La fibra nos observa y observamos a través de ella.
La luz nos llega como fina lluvia.
Un paisaje tejido en palma caranday compuesto por varias piezas evoca el relieve de los cerros que rodean el Valle de Copacabana. Su topografía y accidentes.
Busco analogías con la naturaleza. Formas de crecimiento, de composición y desarrollo. En la naturaleza encuentro desafíos sin necesidad de recurrir a otros materiales o dispositivos. La mano, la fibra y el punto son los únicos elementos con los que me interesa trabajar. Investigar las tensiones, resistencias y las posibilidades de sostén. Lo sustentable en el tiempo y el espacio. Lo que nos sostiene en la vida.
En esta sala, dos casas:
Una casa-membrana, permeable al agua y a la luz, semejante a la piel que nos cobija y cuya espacialidad no se limita a dividir interior de exterior sino que está construída por una trama en la que los vacíos intercambian de modo permanente el vaivén de las estaciones, los días y los calendarios solares. Una superficie expandida hacia el paisaje, que se rehúsa a suturar los umbrales y se mantiene envestida y atravesada por su propio territorio.
Una casa-dialecto, hecha del alfabeto del polvo que a modo de fasma logra pronunciar en voz bajísima las eras geológicas, casi en un hálito. Lengua agrietada en la sedimentación, la impureza, el barro y el fuego.
En esta sala, dos ópticas:
Un trasluz cercano a las copas de los árboles en donde el pájaro guía las horas y la clarividencia no es posible, sólo una penumbra. Y una región del barro que busca unir el tiempo de aquí, de estas excavaciones, de este exacto punto de todo los espacios posibles en el universo, en un tiempo único y elongado en el que podamos habitarnos.

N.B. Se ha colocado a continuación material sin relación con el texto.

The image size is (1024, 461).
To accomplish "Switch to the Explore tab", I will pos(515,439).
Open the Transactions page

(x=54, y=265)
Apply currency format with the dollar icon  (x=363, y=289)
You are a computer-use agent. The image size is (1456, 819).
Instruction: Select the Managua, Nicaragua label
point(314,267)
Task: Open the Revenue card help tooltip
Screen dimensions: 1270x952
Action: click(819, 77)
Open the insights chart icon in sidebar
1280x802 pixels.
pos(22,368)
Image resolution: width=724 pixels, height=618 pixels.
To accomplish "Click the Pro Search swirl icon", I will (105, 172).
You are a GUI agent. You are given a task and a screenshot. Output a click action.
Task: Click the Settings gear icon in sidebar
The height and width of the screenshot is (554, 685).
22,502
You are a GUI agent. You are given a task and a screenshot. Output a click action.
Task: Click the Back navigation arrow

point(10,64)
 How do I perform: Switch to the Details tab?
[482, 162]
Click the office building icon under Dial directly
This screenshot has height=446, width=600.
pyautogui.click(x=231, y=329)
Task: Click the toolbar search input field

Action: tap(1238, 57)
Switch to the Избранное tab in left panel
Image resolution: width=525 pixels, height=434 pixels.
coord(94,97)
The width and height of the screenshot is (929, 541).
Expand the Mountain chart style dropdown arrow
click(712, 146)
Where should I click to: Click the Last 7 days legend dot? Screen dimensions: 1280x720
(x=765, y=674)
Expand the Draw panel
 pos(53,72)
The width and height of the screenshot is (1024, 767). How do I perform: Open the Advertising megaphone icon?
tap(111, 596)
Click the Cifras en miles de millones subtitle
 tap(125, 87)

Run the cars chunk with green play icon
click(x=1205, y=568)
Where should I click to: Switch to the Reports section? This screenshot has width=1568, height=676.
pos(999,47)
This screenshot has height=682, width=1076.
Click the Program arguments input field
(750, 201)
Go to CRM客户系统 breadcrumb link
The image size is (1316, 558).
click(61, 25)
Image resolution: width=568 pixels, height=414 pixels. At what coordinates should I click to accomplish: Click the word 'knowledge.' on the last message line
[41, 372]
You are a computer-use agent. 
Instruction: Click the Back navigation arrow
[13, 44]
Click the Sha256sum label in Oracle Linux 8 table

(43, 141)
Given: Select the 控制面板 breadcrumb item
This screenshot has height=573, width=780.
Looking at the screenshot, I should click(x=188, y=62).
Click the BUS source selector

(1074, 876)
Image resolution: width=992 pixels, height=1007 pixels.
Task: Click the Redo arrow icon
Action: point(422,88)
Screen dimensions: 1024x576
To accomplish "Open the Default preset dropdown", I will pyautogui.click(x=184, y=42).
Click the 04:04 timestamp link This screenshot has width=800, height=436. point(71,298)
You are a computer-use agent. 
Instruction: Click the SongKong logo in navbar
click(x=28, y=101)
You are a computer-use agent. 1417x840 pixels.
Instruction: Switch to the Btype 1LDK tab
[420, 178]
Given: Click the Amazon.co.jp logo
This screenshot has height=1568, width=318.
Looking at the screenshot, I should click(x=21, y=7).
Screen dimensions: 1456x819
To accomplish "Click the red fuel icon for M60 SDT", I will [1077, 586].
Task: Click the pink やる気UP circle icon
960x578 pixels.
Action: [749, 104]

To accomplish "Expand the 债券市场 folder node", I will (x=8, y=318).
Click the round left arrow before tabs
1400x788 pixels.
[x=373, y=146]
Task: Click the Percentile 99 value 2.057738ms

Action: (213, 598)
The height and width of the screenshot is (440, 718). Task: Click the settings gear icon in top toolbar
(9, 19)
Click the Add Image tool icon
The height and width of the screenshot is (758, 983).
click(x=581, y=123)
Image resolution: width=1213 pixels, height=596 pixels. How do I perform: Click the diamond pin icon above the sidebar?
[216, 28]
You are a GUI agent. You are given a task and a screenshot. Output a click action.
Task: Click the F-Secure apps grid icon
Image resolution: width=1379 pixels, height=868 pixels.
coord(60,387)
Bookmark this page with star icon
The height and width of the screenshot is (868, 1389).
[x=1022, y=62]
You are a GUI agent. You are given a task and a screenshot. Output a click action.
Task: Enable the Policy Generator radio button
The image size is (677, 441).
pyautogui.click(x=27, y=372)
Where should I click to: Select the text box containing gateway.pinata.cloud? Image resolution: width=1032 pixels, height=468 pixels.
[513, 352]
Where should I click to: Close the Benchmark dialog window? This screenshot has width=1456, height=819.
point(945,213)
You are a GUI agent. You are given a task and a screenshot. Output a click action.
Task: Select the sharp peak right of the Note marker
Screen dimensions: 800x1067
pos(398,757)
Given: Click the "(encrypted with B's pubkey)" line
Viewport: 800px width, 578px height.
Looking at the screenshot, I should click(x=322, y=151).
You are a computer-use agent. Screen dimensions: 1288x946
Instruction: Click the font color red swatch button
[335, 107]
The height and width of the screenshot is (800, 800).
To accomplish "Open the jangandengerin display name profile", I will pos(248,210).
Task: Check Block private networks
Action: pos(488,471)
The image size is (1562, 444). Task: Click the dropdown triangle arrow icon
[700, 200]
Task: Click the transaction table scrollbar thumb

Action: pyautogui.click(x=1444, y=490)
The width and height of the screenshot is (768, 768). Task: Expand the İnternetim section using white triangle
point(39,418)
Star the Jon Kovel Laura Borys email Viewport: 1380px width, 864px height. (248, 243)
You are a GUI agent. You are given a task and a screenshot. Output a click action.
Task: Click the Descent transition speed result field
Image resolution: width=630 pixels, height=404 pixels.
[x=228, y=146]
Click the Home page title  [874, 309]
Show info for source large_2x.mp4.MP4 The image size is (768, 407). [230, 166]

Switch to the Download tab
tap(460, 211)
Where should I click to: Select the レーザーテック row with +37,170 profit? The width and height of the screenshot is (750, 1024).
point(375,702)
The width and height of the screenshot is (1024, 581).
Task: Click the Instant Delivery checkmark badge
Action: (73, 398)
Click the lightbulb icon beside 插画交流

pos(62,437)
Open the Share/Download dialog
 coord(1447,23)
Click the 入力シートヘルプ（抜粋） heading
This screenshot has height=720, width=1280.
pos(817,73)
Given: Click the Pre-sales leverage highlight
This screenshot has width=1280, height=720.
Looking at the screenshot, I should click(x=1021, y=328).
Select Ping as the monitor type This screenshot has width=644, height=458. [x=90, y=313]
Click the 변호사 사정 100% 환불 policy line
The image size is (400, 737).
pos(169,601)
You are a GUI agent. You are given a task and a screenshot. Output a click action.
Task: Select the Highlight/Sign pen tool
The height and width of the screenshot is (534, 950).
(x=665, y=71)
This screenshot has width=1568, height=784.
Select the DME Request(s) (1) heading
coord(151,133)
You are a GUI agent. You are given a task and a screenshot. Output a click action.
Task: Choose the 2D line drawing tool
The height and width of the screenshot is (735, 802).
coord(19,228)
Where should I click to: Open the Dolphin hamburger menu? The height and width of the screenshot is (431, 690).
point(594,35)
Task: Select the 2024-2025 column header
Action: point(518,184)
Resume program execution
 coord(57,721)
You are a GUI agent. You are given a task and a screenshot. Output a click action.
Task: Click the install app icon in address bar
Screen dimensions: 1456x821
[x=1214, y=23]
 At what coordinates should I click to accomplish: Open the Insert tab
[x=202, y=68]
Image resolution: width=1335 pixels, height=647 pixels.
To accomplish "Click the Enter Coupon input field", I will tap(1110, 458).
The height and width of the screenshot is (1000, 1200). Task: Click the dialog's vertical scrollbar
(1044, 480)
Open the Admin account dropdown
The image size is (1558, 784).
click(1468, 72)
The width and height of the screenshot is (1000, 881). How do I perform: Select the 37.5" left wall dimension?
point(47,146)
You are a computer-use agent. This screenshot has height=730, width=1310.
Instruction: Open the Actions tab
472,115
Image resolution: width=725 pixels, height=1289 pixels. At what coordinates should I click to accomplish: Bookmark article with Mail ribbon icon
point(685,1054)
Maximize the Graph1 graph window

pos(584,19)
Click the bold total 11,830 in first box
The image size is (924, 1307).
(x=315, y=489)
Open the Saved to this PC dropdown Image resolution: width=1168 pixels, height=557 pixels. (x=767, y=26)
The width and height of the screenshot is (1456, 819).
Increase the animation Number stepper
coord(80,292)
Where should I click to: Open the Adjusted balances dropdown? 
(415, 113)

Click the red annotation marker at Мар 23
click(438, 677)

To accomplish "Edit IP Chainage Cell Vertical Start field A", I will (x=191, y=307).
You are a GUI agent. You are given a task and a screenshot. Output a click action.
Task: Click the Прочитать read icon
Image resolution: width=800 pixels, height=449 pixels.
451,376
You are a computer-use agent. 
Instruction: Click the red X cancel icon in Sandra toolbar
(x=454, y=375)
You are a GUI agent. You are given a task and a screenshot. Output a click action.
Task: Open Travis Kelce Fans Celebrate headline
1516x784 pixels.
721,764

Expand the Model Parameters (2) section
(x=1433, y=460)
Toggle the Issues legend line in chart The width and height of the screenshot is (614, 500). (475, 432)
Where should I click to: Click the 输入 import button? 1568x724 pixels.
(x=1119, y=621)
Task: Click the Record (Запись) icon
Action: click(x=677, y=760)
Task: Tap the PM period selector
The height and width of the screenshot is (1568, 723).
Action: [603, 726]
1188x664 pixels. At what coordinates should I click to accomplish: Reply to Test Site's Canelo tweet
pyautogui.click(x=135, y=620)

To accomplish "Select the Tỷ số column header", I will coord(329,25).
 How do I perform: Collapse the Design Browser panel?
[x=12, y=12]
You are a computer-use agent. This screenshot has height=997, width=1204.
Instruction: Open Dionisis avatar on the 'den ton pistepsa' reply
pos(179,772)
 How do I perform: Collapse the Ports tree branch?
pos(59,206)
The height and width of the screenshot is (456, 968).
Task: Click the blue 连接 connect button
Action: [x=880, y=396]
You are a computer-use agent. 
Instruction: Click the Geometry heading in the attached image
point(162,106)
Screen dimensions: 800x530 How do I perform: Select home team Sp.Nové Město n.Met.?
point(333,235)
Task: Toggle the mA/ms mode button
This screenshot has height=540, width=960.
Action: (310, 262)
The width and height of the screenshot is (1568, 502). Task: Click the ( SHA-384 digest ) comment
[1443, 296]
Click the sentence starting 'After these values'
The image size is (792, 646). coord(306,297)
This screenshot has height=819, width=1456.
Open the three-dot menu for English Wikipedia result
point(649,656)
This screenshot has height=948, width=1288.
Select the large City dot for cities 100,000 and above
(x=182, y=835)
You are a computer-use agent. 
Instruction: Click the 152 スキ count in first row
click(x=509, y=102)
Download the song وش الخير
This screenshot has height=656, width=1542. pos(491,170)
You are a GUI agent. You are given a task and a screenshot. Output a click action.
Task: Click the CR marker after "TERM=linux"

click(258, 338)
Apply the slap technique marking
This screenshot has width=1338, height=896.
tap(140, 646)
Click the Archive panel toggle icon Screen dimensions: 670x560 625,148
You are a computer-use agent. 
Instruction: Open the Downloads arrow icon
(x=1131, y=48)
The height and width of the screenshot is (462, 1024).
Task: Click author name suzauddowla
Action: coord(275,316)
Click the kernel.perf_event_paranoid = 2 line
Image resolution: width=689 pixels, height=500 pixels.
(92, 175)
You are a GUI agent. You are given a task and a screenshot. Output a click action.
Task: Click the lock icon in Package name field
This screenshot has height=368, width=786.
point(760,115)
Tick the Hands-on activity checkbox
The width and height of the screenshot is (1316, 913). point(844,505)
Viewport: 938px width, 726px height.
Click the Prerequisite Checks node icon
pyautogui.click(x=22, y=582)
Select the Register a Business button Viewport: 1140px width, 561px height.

Una veladura que impide fijar la mirada, un montículo que se precipita en su dimensión de contenido y continente, y la insistencia en proyectar un hábitat que pueda ser hecho por las propias manos. ¿Qué futuro imagina una artista que teje una casa?
Contra todo relato apocalíptico, Claudia Santanera no propone encerrar a sus criaturas en refugios de protección ante la catástrofe, sino que prefigura sujetos a cielo abierto, caminantes del monte, una sociedad sustentable, minúscula y no destructiva. Insiste ahí, y recupera en el tejido la práctica colectiva como una reflexión sobre el territorio; una suerte de dramaturgia mineral en la que el hogar, es una instancia más de recolección y archivo del polvo, del tiempo y de la luz.
Santanera construye una arquitectura hecha de contornos (el horizonte es un contorno circular) a la vez que sin orillas, que da cuenta de los cambios y yuxtaposiciones de su inscripción geográfica. Construye cavernas en las que se refleja el mundo (el mundo y sus perturbaciones) y que no se resisten al paso del tiempo, que no eluden su destino de ruina y cuya materialidad las devuelve al paisaje rápidamente, en el ciclo vital de la vida singular.
Hace más de una década, mi madre clavó en la pared del patio de su casa, (aquí cerca, a media cuadra de este centro cultural) un pequeño canasto de mimbre para que los pájaros que a veces visitaban la casa lo utilizaran como nido. Nunca fue habitado y aún permanece en el mismo sitio, en suspensión, años después de su muerte.
El tiempo afectivo (y el tiempo de la obra), se prolonga y habita esas sedimentaciones -acumulaciones de polvo transformado en resto casi impalpable- de las que brota a trasluz, en estos mapas subterráneos del tiempo común.
Del canasto, al nido, al polvo, y vuelta en todas las direcciones de nuestros vectores que espejan las migraciones, las ausencias y los deseos.